What is being asked: Which lines of the records below contain the word "green"? Copy each of them out.

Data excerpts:
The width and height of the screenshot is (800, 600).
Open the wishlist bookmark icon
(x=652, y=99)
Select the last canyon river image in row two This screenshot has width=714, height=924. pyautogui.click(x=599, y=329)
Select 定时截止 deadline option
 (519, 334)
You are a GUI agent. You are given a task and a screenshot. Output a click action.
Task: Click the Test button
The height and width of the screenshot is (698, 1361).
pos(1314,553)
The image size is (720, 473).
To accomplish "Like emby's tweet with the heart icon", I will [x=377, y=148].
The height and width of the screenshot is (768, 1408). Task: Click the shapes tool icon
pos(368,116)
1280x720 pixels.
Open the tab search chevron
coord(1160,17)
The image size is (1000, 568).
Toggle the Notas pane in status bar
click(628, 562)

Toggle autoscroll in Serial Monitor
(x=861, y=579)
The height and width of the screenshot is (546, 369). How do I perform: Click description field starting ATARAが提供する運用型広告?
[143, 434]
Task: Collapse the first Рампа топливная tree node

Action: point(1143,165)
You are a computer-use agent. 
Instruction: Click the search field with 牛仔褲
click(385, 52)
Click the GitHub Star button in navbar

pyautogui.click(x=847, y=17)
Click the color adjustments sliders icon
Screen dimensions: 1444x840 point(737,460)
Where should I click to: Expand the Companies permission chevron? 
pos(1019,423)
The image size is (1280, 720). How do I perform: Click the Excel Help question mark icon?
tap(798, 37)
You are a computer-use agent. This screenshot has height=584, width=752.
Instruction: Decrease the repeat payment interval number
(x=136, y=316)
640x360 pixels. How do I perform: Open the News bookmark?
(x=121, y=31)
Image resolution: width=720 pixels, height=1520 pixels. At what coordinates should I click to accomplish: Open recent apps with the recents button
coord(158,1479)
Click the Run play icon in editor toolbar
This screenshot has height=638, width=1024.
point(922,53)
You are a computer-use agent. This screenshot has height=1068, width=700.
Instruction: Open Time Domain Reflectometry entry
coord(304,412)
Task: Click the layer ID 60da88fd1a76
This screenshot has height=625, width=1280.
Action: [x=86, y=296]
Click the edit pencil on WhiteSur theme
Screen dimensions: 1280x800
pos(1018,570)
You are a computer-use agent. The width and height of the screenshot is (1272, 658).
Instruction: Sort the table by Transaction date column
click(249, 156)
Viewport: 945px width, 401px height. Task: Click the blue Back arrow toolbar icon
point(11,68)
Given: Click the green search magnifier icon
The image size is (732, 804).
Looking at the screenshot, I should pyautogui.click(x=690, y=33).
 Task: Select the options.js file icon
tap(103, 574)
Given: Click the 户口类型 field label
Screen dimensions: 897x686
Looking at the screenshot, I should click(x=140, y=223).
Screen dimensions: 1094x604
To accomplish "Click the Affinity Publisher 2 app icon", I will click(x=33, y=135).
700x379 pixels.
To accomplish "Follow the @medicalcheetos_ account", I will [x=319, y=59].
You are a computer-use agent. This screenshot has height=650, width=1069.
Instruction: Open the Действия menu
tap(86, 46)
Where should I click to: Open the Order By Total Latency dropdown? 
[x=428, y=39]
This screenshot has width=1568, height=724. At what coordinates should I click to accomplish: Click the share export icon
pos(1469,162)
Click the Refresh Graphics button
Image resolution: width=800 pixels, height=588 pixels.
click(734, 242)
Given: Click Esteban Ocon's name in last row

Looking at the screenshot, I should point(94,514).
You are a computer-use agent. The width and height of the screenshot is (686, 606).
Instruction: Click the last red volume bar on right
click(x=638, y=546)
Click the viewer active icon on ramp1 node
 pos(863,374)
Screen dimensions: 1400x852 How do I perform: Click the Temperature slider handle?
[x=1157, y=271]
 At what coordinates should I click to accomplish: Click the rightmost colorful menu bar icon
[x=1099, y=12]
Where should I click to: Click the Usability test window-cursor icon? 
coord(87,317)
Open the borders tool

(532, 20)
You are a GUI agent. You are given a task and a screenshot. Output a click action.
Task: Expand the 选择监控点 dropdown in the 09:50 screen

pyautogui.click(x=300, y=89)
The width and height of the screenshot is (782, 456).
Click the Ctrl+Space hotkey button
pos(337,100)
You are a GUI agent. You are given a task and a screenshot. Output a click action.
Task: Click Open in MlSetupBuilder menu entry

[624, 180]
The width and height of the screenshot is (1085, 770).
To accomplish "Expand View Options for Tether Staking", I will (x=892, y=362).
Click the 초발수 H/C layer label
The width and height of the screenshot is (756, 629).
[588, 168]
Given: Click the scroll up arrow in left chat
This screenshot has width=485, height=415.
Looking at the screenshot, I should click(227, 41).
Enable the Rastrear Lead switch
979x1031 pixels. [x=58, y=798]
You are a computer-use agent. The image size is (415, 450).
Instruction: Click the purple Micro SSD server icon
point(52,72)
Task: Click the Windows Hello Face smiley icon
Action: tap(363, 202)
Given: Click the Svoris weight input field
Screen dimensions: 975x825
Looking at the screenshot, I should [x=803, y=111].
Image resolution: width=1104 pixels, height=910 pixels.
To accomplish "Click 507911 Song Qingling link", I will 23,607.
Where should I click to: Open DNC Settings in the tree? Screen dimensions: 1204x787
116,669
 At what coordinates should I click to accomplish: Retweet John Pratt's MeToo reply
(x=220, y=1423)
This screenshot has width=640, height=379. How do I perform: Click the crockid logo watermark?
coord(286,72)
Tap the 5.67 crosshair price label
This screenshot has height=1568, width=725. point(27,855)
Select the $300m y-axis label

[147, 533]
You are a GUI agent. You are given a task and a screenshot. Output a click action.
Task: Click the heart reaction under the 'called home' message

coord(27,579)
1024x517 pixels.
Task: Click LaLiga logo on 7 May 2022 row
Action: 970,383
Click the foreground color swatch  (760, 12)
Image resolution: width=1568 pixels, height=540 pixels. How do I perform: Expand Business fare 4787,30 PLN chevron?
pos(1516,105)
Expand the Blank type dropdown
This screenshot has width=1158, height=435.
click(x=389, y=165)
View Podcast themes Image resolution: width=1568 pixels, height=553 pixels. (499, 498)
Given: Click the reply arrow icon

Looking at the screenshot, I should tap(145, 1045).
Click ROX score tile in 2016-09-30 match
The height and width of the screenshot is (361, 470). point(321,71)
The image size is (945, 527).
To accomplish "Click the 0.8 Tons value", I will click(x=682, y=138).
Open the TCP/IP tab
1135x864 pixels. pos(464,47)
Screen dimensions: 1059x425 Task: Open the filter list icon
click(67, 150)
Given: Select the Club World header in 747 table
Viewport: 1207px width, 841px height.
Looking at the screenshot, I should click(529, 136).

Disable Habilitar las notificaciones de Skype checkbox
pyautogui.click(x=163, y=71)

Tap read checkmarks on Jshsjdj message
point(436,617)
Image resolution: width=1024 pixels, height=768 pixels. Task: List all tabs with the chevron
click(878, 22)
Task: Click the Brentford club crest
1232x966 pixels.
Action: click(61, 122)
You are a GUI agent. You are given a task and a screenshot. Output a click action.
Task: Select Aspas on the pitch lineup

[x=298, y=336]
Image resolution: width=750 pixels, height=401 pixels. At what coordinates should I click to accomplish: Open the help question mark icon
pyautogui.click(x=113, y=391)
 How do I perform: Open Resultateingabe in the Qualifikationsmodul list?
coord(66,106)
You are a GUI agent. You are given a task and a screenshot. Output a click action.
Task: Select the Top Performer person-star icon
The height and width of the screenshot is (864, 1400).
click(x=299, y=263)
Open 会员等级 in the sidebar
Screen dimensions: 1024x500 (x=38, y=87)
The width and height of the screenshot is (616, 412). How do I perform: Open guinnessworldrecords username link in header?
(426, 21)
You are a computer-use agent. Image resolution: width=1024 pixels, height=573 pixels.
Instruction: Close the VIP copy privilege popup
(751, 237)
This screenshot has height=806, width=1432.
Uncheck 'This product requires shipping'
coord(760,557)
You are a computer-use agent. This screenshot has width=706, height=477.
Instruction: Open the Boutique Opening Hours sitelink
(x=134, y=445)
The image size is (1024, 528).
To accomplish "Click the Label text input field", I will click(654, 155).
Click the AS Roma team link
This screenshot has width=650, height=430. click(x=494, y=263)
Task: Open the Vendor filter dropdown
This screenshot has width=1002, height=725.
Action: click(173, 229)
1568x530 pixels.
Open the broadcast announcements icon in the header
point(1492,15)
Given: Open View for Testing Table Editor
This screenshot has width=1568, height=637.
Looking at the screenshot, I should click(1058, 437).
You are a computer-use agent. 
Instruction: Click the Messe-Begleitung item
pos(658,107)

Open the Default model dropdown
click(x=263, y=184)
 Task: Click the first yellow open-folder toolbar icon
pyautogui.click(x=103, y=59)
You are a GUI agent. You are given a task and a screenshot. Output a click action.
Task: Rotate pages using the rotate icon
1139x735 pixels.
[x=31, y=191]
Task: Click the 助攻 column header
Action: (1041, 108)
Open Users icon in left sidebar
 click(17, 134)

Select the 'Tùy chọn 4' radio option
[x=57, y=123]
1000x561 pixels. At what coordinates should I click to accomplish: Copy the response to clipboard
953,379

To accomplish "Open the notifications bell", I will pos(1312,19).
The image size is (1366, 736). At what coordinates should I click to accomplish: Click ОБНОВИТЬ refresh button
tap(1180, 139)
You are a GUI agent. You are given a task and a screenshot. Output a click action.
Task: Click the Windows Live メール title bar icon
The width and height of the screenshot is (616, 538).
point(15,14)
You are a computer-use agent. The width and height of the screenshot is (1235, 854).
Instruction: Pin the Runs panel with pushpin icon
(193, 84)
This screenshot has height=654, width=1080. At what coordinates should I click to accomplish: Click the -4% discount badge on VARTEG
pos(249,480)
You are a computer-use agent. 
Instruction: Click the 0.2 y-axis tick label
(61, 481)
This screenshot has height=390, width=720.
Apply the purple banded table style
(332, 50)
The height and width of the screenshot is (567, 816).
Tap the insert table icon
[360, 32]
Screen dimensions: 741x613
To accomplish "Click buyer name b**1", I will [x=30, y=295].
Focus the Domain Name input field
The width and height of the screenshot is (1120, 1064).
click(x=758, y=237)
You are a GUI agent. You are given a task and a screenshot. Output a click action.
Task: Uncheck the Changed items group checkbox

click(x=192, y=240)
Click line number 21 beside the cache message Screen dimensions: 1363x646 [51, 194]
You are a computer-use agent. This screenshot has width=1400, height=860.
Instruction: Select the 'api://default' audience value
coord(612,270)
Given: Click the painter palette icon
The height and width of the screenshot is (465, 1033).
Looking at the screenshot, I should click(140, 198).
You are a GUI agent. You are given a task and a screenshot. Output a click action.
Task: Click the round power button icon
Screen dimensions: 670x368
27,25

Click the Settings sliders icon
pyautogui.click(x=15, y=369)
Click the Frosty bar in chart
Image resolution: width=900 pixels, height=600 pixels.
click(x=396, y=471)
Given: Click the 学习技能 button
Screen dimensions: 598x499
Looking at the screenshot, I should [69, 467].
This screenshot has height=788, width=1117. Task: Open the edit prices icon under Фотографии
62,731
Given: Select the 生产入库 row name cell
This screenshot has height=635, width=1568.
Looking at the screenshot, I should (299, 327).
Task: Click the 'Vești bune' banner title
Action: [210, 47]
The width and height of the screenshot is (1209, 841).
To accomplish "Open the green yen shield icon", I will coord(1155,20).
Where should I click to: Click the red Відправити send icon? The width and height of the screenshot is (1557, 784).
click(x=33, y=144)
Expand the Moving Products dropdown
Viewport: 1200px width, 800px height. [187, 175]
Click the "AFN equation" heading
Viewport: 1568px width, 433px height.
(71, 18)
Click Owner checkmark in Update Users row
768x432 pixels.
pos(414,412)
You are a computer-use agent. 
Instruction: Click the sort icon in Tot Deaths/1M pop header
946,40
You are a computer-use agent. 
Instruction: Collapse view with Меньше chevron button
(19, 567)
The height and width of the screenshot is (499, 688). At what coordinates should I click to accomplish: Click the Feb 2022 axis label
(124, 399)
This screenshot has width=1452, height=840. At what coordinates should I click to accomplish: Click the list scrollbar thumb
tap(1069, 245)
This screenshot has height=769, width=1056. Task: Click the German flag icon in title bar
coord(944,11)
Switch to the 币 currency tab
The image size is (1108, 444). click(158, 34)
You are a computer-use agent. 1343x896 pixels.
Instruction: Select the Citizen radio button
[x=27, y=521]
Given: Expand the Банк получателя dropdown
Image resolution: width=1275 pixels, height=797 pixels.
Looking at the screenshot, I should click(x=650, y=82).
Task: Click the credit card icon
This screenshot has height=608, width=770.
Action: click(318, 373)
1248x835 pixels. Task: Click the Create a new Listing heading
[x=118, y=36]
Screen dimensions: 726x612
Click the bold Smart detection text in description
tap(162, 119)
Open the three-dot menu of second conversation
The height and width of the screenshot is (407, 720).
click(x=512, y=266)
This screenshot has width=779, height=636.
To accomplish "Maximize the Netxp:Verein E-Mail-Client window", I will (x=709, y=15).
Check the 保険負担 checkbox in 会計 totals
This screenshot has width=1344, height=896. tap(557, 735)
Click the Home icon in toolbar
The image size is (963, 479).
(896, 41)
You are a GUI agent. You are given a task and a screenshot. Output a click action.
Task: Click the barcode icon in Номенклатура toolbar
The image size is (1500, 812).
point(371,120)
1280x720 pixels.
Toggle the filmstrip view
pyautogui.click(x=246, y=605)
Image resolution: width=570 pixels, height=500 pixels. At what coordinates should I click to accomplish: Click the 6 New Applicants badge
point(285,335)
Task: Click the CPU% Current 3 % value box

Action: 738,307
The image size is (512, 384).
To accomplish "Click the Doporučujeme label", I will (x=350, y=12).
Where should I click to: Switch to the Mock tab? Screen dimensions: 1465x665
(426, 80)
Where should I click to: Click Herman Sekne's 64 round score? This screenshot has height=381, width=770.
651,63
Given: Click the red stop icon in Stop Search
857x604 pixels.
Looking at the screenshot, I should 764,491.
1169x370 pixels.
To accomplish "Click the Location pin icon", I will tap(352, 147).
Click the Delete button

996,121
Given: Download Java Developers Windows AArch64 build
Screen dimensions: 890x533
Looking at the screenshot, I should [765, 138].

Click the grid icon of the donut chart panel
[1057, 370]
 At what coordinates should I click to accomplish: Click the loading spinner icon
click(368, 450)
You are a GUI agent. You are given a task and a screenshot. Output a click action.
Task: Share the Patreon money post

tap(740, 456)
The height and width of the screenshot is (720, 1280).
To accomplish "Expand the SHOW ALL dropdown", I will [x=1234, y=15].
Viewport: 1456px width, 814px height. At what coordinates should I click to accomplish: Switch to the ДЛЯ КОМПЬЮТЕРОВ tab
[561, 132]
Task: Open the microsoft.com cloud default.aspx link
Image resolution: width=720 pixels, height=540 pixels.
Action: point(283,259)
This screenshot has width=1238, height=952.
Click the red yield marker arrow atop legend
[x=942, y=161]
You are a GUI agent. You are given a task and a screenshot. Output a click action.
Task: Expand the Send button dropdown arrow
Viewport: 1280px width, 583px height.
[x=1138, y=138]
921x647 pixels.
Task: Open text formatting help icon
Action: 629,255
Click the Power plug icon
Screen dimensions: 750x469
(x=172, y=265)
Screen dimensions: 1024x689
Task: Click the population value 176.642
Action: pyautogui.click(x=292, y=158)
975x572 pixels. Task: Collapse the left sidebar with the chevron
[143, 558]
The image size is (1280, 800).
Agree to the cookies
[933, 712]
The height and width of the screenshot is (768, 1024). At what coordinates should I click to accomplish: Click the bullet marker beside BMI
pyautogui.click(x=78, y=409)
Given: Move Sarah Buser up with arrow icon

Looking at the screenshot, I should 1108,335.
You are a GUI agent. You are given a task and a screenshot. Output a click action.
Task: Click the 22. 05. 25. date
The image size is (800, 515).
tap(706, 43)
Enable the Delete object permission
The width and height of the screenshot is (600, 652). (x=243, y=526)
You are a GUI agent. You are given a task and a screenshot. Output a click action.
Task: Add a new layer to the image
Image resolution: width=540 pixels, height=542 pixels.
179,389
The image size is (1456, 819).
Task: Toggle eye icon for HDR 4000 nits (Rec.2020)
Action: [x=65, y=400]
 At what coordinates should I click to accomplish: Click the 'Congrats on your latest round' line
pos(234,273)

Your response:
Given: Click the green search magnifier icon
To accomplish "Open the green yen shield icon", I will coord(1155,20).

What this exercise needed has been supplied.